Work item: Print every line below that comes at or after the line containing "This screenshot has width=1610, height=744.", exactly as written.

Collected data:
*** Begin section ***

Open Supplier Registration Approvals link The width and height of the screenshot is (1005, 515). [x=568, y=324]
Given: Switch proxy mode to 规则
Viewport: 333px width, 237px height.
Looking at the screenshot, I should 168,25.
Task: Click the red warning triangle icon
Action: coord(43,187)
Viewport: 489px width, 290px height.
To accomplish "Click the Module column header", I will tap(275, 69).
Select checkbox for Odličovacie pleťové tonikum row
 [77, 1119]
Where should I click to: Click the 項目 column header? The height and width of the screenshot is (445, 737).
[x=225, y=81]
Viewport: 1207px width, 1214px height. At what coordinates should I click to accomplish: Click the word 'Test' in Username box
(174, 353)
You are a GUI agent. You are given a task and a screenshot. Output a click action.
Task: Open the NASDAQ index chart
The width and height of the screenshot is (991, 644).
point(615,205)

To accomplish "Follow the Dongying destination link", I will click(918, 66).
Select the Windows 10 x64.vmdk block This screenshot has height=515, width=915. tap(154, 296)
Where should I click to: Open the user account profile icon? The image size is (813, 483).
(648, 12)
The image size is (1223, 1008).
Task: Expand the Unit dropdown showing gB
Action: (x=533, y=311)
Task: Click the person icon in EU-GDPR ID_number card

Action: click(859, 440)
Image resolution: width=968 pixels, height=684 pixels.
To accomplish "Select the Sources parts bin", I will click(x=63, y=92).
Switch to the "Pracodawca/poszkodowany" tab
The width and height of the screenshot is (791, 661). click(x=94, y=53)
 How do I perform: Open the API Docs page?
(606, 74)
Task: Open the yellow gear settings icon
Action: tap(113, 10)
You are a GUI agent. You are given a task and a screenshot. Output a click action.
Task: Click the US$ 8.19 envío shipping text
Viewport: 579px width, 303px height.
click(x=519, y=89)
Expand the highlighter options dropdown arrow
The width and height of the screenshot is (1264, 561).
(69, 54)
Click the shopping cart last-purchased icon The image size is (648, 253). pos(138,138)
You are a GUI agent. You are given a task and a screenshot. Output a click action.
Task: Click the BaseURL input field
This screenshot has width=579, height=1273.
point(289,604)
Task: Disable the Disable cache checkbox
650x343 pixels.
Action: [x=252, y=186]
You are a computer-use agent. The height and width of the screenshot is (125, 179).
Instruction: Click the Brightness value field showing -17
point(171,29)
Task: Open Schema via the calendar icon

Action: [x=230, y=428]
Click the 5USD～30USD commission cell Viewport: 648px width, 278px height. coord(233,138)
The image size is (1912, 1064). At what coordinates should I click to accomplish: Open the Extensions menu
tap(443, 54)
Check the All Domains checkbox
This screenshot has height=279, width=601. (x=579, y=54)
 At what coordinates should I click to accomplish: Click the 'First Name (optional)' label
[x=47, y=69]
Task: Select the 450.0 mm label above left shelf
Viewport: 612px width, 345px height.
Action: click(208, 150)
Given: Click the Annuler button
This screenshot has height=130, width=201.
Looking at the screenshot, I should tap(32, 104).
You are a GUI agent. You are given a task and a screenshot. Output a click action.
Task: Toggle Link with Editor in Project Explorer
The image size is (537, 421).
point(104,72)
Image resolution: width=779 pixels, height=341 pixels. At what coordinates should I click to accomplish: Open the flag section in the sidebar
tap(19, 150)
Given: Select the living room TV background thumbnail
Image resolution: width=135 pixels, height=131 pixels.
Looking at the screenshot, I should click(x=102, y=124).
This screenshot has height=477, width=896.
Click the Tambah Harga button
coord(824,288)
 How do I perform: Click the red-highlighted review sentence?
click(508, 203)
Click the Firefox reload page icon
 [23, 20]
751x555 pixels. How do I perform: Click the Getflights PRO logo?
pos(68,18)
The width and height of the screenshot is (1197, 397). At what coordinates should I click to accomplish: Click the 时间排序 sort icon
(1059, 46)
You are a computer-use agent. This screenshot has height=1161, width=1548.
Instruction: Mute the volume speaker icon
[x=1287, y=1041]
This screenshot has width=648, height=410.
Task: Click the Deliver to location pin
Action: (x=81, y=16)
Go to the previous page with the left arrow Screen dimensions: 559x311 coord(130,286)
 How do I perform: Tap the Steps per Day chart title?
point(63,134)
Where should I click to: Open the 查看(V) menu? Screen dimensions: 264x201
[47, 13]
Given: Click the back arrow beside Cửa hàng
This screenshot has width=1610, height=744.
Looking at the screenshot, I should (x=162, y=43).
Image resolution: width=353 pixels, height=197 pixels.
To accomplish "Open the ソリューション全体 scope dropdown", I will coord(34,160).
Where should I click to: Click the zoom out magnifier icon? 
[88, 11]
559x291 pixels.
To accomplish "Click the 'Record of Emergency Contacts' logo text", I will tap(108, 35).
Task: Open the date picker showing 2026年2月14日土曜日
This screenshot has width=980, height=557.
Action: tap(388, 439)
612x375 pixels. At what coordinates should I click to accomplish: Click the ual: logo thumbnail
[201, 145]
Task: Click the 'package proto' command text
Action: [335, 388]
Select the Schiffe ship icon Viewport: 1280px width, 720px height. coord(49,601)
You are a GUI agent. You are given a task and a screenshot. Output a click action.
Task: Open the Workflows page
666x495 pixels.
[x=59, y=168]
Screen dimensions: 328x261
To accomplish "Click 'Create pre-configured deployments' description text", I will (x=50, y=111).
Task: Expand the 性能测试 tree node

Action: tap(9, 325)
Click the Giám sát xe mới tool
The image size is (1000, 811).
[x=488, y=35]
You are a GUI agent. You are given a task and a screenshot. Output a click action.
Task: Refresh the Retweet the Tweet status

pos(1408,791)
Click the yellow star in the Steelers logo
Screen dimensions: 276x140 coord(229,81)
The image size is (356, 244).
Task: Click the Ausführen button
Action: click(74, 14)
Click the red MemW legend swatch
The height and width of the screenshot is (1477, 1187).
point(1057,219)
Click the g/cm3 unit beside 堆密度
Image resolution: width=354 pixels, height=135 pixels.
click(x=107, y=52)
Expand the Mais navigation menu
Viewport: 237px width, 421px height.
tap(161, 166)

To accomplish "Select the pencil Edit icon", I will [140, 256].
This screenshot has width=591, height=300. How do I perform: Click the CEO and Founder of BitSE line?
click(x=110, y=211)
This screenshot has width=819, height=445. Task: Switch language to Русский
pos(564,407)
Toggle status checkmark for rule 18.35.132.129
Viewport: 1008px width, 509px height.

*** End section ***

Answer for the task:
This screenshot has width=1610, height=744.
Looking at the screenshot, I should (x=162, y=43).
Image resolution: width=353 pixels, height=197 pixels.
To accomplish "Open the ソリューション全体 scope dropdown", I will coord(34,160).
Where should I click to: Click the zoom out magnifier icon? 
[88, 11]
559x291 pixels.
To accomplish "Click the 'Record of Emergency Contacts' logo text", I will tap(108, 35).
Task: Open the date picker showing 2026年2月14日土曜日
This screenshot has width=980, height=557.
Action: tap(388, 439)
612x375 pixels. At what coordinates should I click to accomplish: Click the ual: logo thumbnail
[201, 145]
Task: Click the 'package proto' command text
Action: [335, 388]
Select the Schiffe ship icon Viewport: 1280px width, 720px height. coord(49,601)
You are a GUI agent. You are given a task and a screenshot. Output a click action.
Task: Open the Workflows page
666x495 pixels.
[x=59, y=168]
Screen dimensions: 328x261
To accomplish "Click 'Create pre-configured deployments' description text", I will (x=50, y=111).
Task: Expand the 性能测试 tree node

Action: tap(9, 325)
Click the Giám sát xe mới tool
The image size is (1000, 811).
[x=488, y=35]
You are a GUI agent. You are given a task and a screenshot. Output a click action.
Task: Refresh the Retweet the Tweet status

pos(1408,791)
Click the yellow star in the Steelers logo
Screen dimensions: 276x140 coord(229,81)
The image size is (356, 244).
Task: Click the Ausführen button
Action: click(74, 14)
Click the red MemW legend swatch
The height and width of the screenshot is (1477, 1187).
point(1057,219)
Click the g/cm3 unit beside 堆密度
Image resolution: width=354 pixels, height=135 pixels.
click(x=107, y=52)
Expand the Mais navigation menu
Viewport: 237px width, 421px height.
tap(161, 166)

To accomplish "Select the pencil Edit icon", I will [140, 256].
This screenshot has width=591, height=300. How do I perform: Click the CEO and Founder of BitSE line?
click(x=110, y=211)
This screenshot has width=819, height=445. Task: Switch language to Русский
pos(564,407)
Toggle status checkmark for rule 18.35.132.129
Viewport: 1008px width, 509px height.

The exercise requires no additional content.